Mycobacterium tuberculosis (MTB), the causal organism of the oldest infectious disease tuberculosis is the leading cause of morbidity and mortality worldwide. This pathogenic organism has been evolved into variety of strains with diverse genotype, phenotype and pathogenic properties such as MTB H37Rv and CDC1551 strains which are virulent, while MTB H37Ra is an a virulent strain and MTB KZN strain is resistant to different antituberculosis drugs. Due to the advancement in genome sequencing and molecular biology, whole genomes of different MTB strains have been completely sequenced. Genomic as well as proteomic comparison among the sequenced strains will help in understanding the differences between virulent, a virulent and resistant organisms. This article reviews the information available on completely sequenced MTB strains and presents the studies reported by researchers on genomic and proteomic comparison of various MTB strains.
Keywords: Virulence; Drug resistant; tuberculosis; Genomics; Proteomics
tuberculosis (TB), is the oldest infectious disease caused by a bacterium called Mycobacterium tuberculosis (MTB), that most commonly infects the lungs. It is transmitted from person to person via droplets from the throat and lungs of people with the active respiratory disease. Even after decades of discovery of MTB, TB infection remains a main cause for extensive morbidity and mortality. One in three of the world’s population is considered to be infected with MTB, with 9.6 million people are estimated to have active TB infection in 2014 amongst which 12% were HIV-positive. Further, of the 4,80,000 cases of multidrug-resistant TB (MDR-TB) estimated to have occurred in 2014, only about a quarter of these -1,23,000 were detected and reported . Outbreaks of extensively drug-resistant (XDR) tuberculosis have also been an increasing threat in certain regions around the world . Even if MTB is very virulent, there is no simple answer found so far, that explains for the virulence of this organism. In course of time, this pathogenic organism has been evolved into different resistant strains with diverse genotype, phenotype and pathogenic properties. However, recent studies about MTB propose very little diversity in its genomic sequence [3,4].

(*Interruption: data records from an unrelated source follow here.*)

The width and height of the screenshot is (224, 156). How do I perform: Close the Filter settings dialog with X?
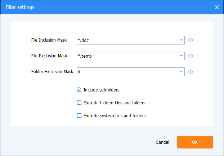217,7
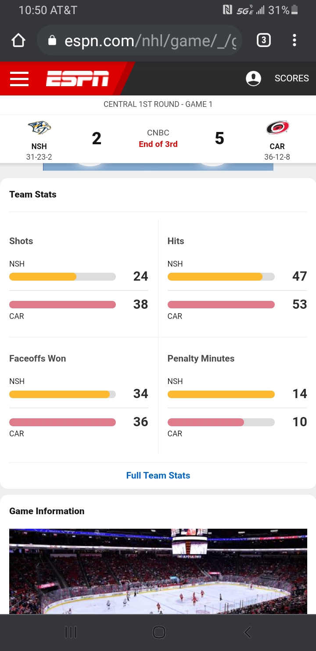316x651 pixels.
Task: Tap the Nashville Predators team logo
Action: point(40,128)
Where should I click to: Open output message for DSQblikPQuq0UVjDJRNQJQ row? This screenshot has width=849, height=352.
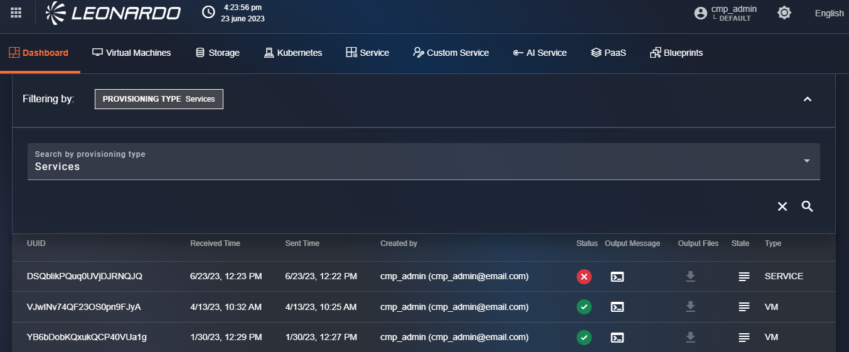pyautogui.click(x=617, y=277)
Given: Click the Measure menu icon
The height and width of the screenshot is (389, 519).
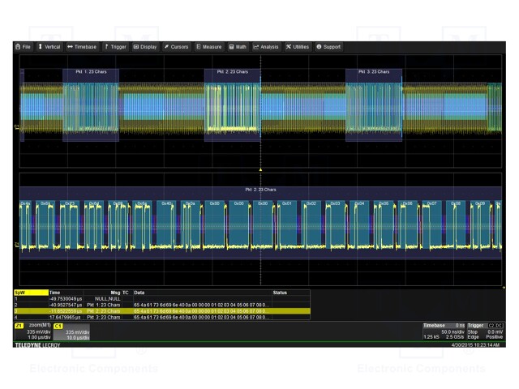Looking at the screenshot, I should (x=199, y=47).
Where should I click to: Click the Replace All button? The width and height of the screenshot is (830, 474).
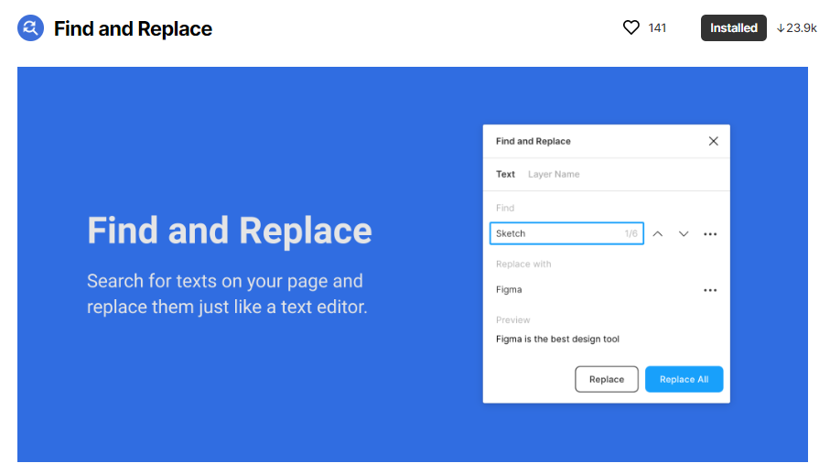pos(684,380)
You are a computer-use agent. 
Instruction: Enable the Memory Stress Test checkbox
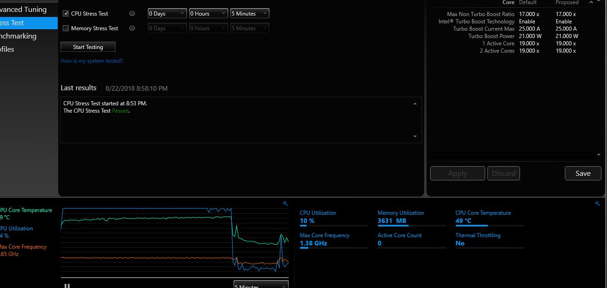(x=66, y=28)
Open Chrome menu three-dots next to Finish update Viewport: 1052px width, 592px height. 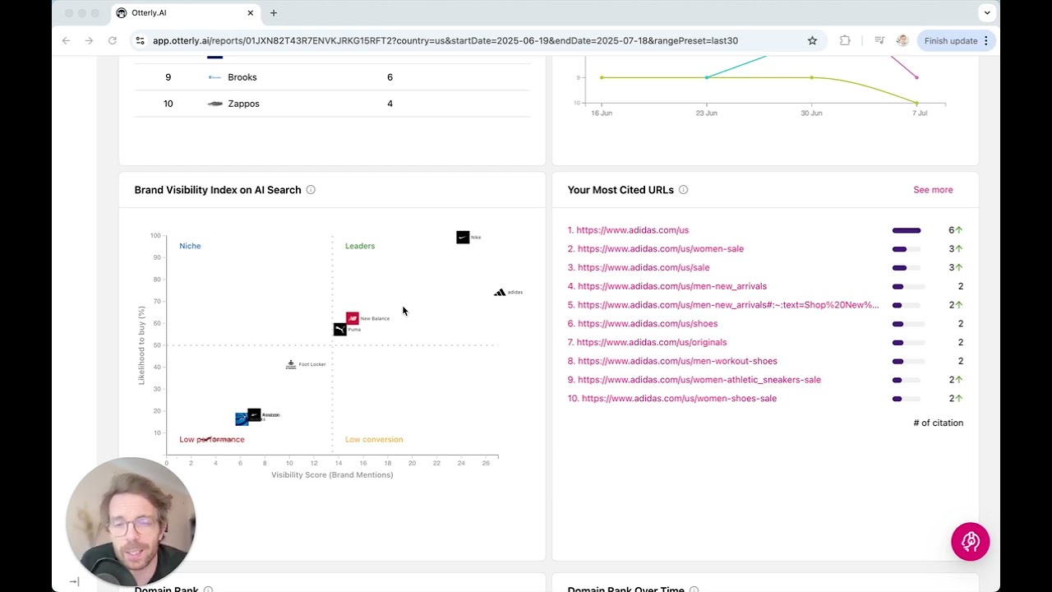986,40
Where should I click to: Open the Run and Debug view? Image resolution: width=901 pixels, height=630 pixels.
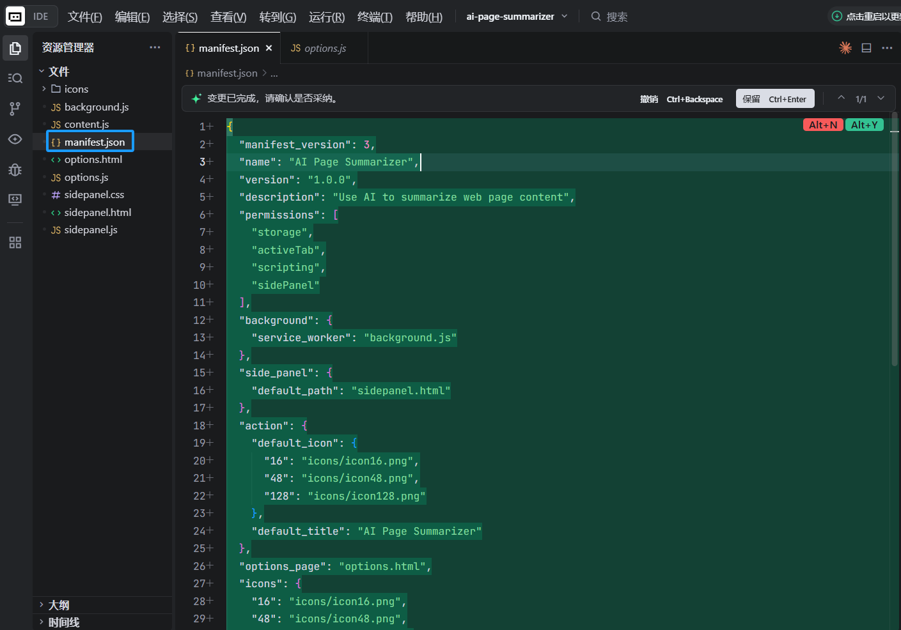(x=15, y=170)
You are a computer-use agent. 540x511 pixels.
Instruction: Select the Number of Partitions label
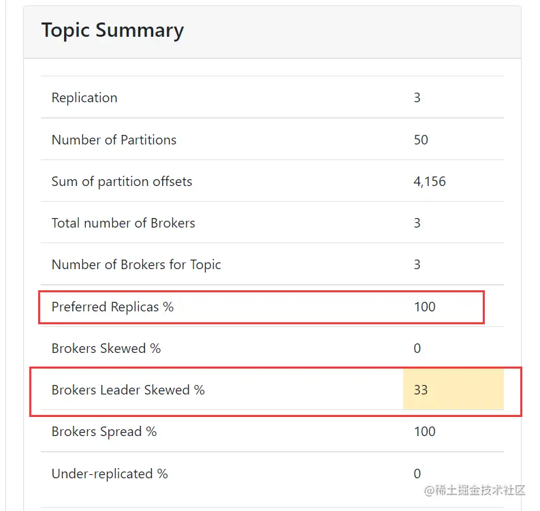pos(114,140)
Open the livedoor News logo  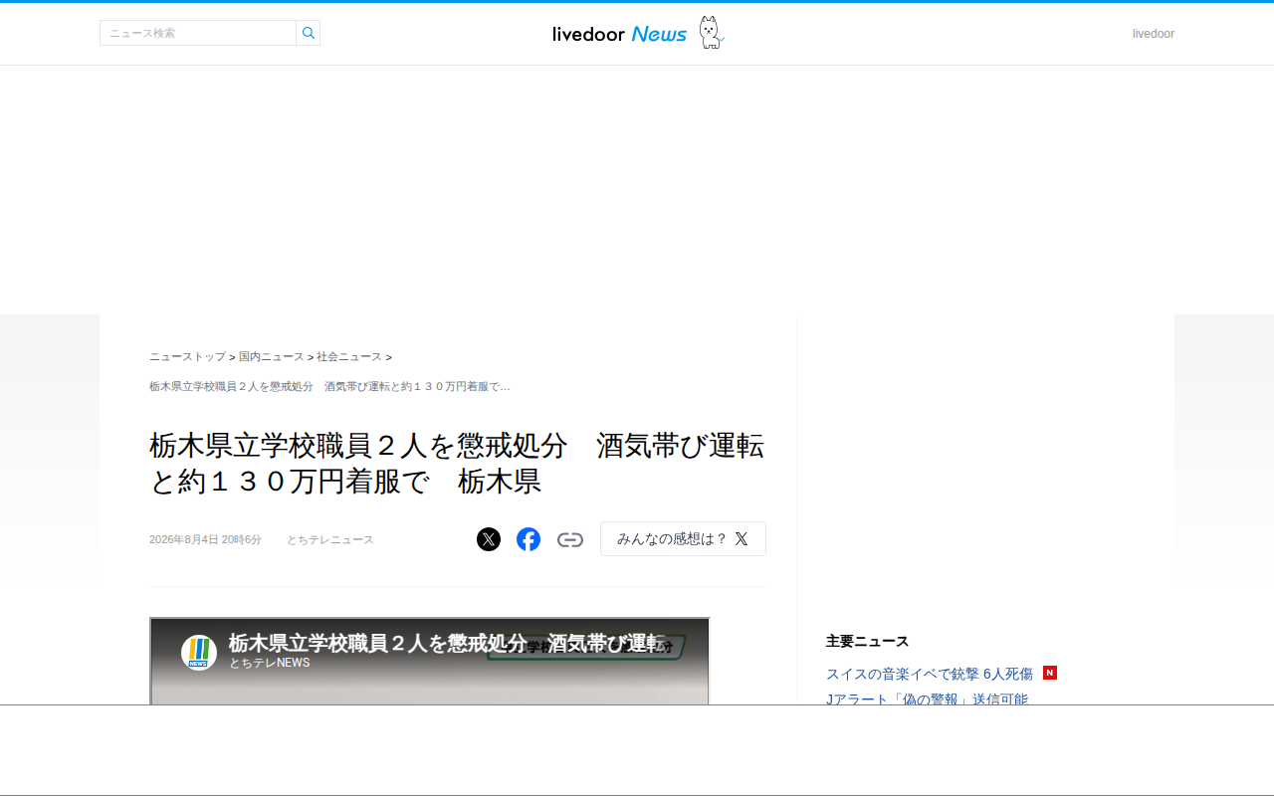[x=620, y=34]
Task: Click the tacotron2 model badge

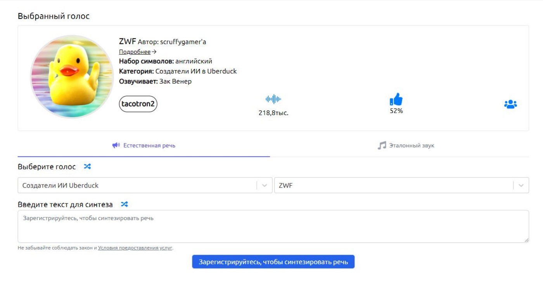Action: [x=138, y=104]
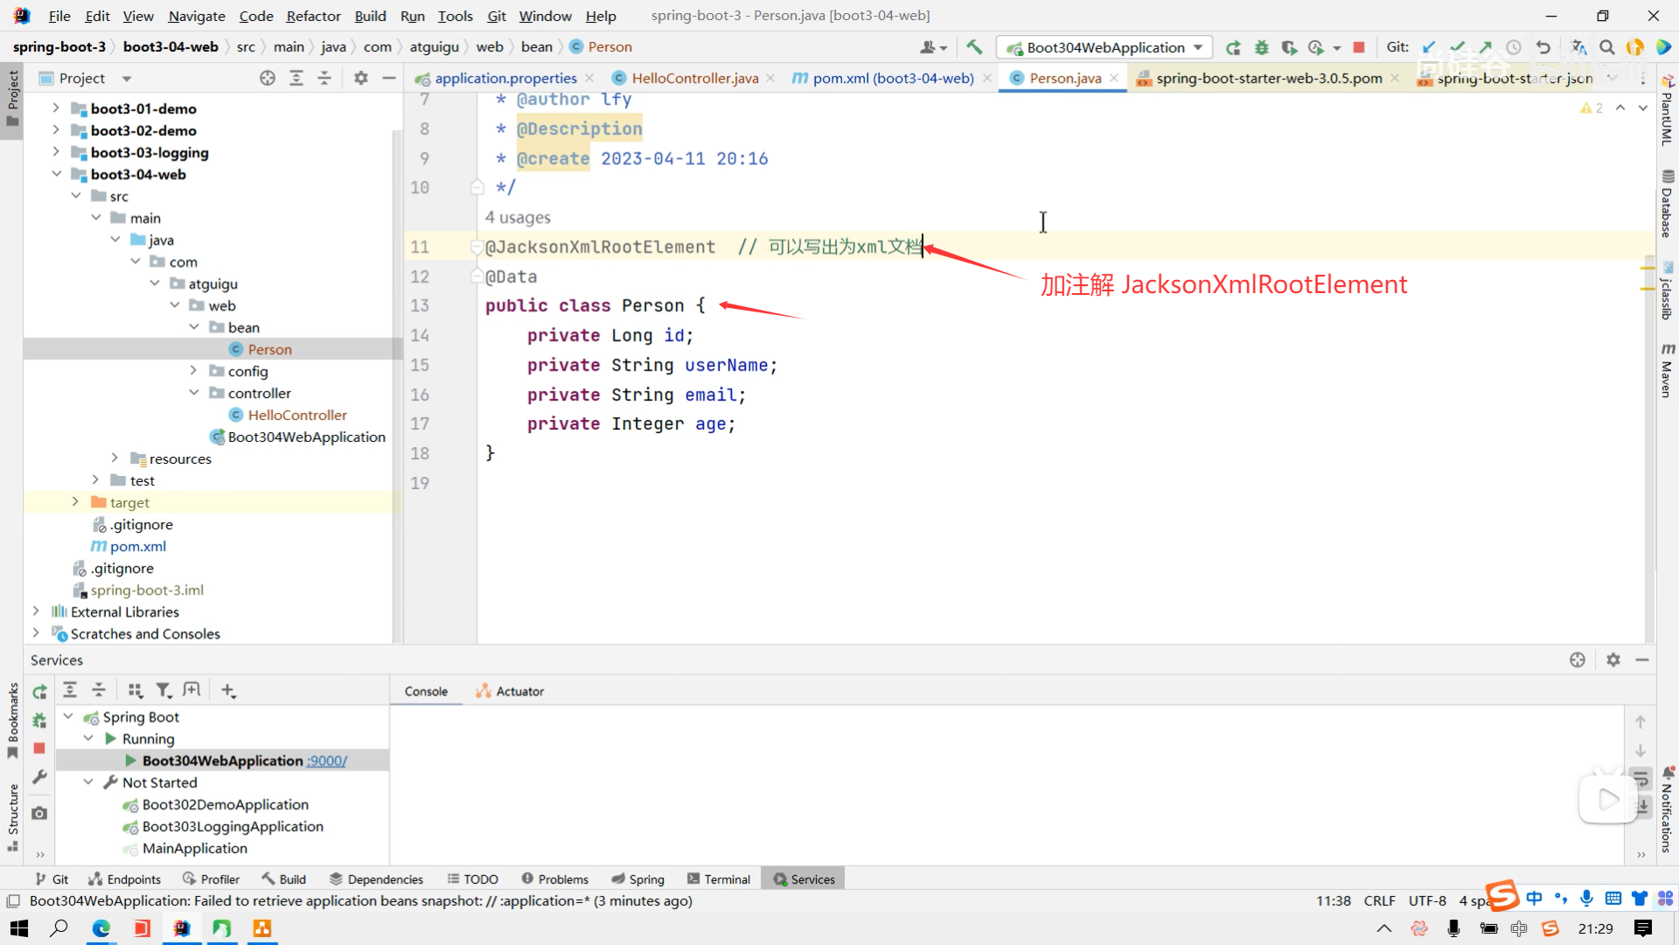Expand the boot3-03-logging module
Image resolution: width=1679 pixels, height=945 pixels.
(x=56, y=152)
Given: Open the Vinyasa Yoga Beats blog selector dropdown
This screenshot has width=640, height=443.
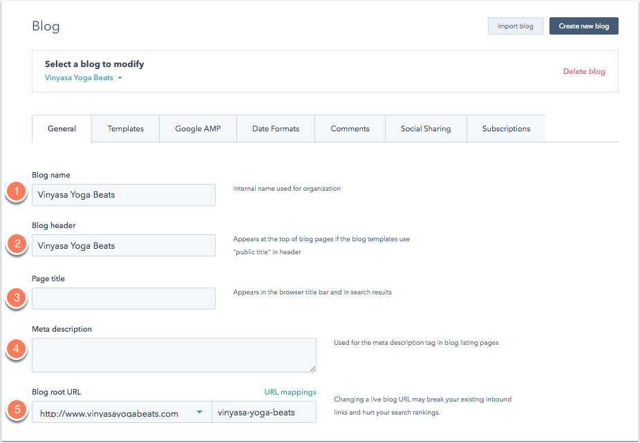Looking at the screenshot, I should pos(83,77).
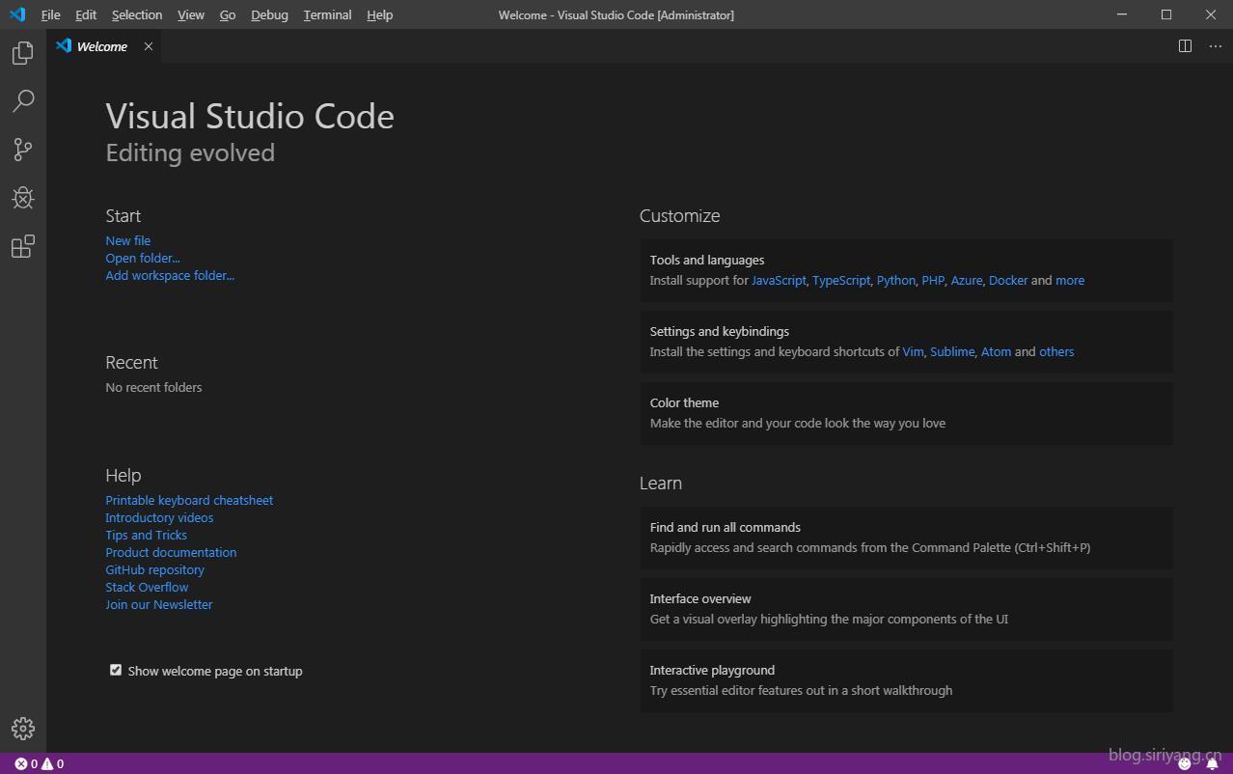Click the New file link

coord(128,240)
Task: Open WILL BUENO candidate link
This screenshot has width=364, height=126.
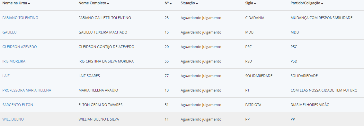Action: pos(13,119)
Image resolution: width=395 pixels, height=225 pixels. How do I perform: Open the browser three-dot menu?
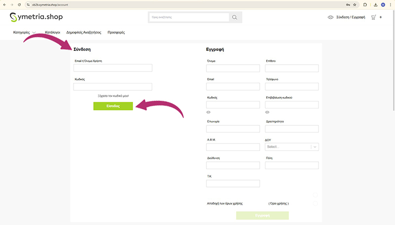(x=390, y=4)
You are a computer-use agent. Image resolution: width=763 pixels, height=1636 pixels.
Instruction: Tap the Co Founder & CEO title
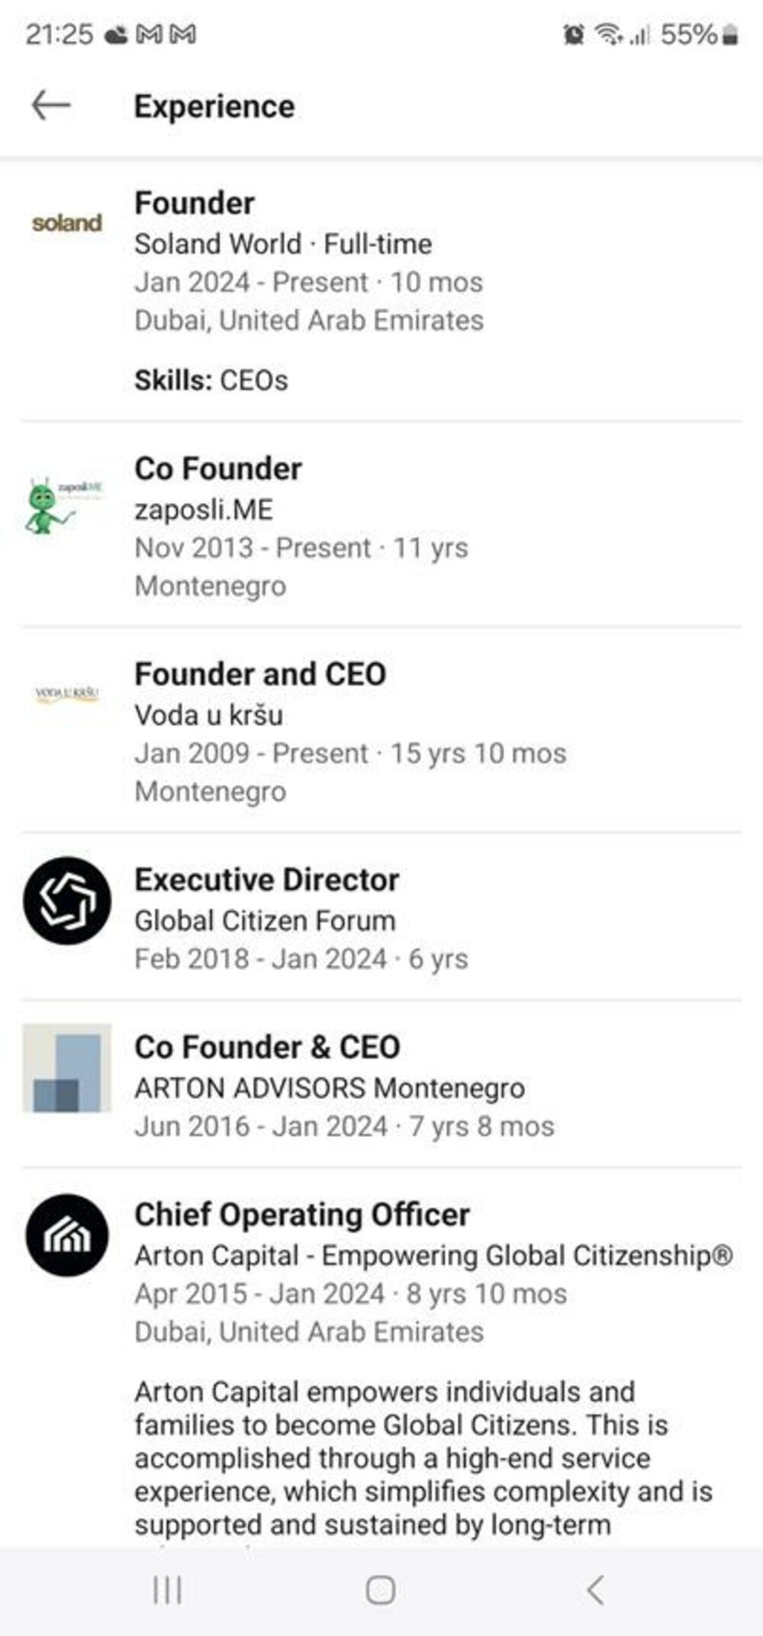pyautogui.click(x=267, y=1047)
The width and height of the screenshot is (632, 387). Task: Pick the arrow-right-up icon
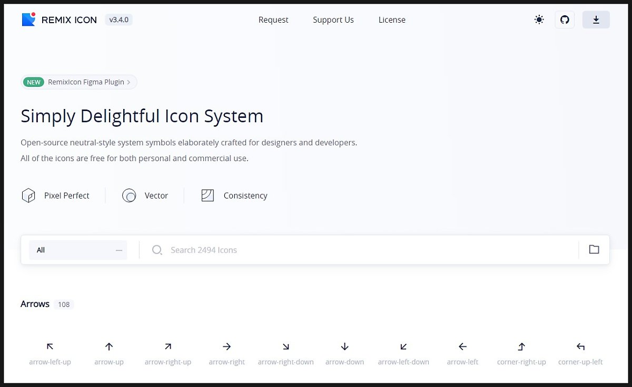click(168, 346)
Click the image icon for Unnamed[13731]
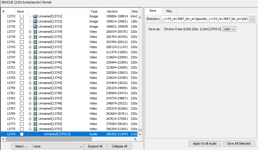This screenshot has height=150, width=258. click(36, 17)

All the strains of MTB have developed several mechanisms to survive inside the host environment. First, MTB enters into the macrophages via cell surface molecules, including those of the integrin family CR1 and CR3 complement receptors . Subsequently, after engulfment by macrophages, most tubercle bacilli are directed to phagolysosomes . Then MTB bacilli bud out from the fused phagolysosomes into vacuoles which further fail to fuse to the secondary lysosomes and thus escape from lysosomal killing. Due to this mechanism MTB bacilli able to reside temporarily in the phagolysosome which stimulate a response to the intracellular environment in MTB that helps its long-term survival and reproduction . The dormancy or latency of MTB allows the bacterium to escape the activated immune system of the host. Though the detailed mechanisms by which MTB enters into the host cell, circumvents host defenses and reaches to neighboring cell are not fully understood, it has developed different effective survival approaches for surviving effectively in the host environment, which includes (a) The inhibition of phagosome-lysosome fusion; (b) The inhibition of phagosome acidification; (c) The recruitment and retention of tryptophan aspartate containing coat protein on phagosomes to prevent their delivery to lysosomes; and (d) The expression of members of the host-induced repetitive glycine-rich protein family of proteins .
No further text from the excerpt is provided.